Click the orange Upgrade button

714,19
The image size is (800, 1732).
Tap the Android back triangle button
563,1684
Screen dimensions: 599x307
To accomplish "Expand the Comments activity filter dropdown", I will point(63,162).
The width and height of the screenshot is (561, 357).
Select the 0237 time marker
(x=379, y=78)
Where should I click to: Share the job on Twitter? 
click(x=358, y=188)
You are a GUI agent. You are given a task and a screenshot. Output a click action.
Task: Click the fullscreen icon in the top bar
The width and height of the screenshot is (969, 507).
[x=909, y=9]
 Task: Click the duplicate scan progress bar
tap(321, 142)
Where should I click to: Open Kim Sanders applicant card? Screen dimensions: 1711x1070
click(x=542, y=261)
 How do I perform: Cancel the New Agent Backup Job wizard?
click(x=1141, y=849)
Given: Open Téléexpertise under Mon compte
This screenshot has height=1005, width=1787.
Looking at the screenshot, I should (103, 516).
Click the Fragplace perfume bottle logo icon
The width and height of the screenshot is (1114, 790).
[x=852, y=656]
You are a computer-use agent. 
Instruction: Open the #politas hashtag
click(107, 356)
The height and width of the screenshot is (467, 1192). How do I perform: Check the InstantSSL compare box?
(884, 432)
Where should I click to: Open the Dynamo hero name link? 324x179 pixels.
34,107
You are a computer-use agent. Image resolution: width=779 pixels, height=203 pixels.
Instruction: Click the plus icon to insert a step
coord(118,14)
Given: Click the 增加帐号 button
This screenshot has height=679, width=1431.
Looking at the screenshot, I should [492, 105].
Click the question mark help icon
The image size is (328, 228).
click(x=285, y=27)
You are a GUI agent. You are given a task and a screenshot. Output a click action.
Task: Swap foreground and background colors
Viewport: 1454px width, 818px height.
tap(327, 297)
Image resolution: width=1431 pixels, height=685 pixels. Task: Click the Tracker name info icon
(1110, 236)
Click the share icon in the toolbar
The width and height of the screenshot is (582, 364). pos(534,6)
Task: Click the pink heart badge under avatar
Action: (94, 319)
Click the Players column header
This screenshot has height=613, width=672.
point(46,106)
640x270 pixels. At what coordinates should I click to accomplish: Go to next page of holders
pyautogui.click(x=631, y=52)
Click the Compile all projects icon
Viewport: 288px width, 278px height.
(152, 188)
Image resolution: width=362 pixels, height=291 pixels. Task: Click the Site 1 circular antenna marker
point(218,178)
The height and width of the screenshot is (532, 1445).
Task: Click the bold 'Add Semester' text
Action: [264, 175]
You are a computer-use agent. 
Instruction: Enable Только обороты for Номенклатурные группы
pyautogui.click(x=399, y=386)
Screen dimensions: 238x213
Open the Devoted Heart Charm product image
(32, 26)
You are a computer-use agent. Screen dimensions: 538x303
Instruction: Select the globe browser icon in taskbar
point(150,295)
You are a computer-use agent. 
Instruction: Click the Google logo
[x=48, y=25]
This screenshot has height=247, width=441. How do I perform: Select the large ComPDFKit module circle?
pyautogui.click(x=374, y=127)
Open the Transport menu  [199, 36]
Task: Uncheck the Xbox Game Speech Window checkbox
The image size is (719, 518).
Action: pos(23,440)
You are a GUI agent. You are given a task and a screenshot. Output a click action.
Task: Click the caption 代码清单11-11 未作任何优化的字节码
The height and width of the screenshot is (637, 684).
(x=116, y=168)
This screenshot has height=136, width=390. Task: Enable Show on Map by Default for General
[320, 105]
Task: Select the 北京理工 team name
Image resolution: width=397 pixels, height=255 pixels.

========================

Requirement
Rewrite all of the material above with every "computer-use agent" changed to "desktop assistant", leaving everything else as it is.

Result of this task
Click the orange Upgrade button

714,19
The image size is (800, 1732).
Tap the Android back triangle button
563,1684
Screen dimensions: 599x307
To accomplish "Expand the Comments activity filter dropdown", I will point(63,162).
The width and height of the screenshot is (561, 357).
Select the 0237 time marker
(x=379, y=78)
Where should I click to: Share the job on Twitter? 
click(x=358, y=188)
You are a GUI agent. You are given a task and a screenshot. Output a click action.
Task: Click the fullscreen icon in the top bar
The width and height of the screenshot is (969, 507).
[x=909, y=9]
 Task: Click the duplicate scan progress bar
tap(321, 142)
Where should I click to: Open Kim Sanders applicant card? Screen dimensions: 1711x1070
click(x=542, y=261)
 How do I perform: Cancel the New Agent Backup Job wizard?
click(x=1141, y=849)
Given: Open Téléexpertise under Mon compte
This screenshot has height=1005, width=1787.
Looking at the screenshot, I should (103, 516).
Click the Fragplace perfume bottle logo icon
The width and height of the screenshot is (1114, 790).
[x=852, y=656]
You are a desktop assistant. 
Instruction: Open the #politas hashtag
click(107, 356)
The height and width of the screenshot is (467, 1192). How do I perform: Check the InstantSSL compare box?
(884, 432)
Where should I click to: Open the Dynamo hero name link? 324x179 pixels.
34,107
You are a desktop assistant. Image resolution: width=779 pixels, height=203 pixels.
Instruction: Click the plus icon to insert a step
coord(118,14)
Given: Click the 增加帐号 button
This screenshot has height=679, width=1431.
Looking at the screenshot, I should [492, 105].
Click the question mark help icon
The image size is (328, 228).
click(x=285, y=27)
You are a GUI agent. You are given a task and a screenshot. Output a click action.
Task: Swap foreground and background colors
Viewport: 1454px width, 818px height.
tap(327, 297)
Image resolution: width=1431 pixels, height=685 pixels. Task: Click the Tracker name info icon
(1110, 236)
Click the share icon in the toolbar
The width and height of the screenshot is (582, 364). pos(534,6)
Task: Click the pink heart badge under avatar
Action: (94, 319)
Click the Players column header
This screenshot has height=613, width=672.
point(46,106)
640x270 pixels. At what coordinates should I click to accomplish: Go to next page of holders
pyautogui.click(x=631, y=52)
Click the Compile all projects icon
Viewport: 288px width, 278px height.
(152, 188)
Image resolution: width=362 pixels, height=291 pixels. Task: Click the Site 1 circular antenna marker
point(218,178)
The height and width of the screenshot is (532, 1445).
Task: Click the bold 'Add Semester' text
Action: [264, 175]
You are a desktop assistant. 
Instruction: Enable Только обороты for Номенклатурные группы
pyautogui.click(x=399, y=386)
Screen dimensions: 238x213
Open the Devoted Heart Charm product image
(32, 26)
You are a desktop assistant. Screen dimensions: 538x303
Instruction: Select the globe browser icon in taskbar
point(150,295)
You are a desktop assistant. 
Instruction: Click the Google logo
[x=48, y=25]
This screenshot has height=247, width=441. How do I perform: Select the large ComPDFKit module circle?
pyautogui.click(x=374, y=127)
Open the Transport menu  [199, 36]
Task: Uncheck the Xbox Game Speech Window checkbox
The image size is (719, 518).
Action: pos(23,440)
You are a GUI agent. You are given a task and a screenshot. Output a click action.
Task: Click the caption 代码清单11-11 未作任何优化的字节码
The height and width of the screenshot is (637, 684).
(x=116, y=168)
This screenshot has height=136, width=390. Task: Enable Show on Map by Default for General
[320, 105]
Task: Select the 北京理工 team name
Image resolution: width=397 pixels, height=255 pixels.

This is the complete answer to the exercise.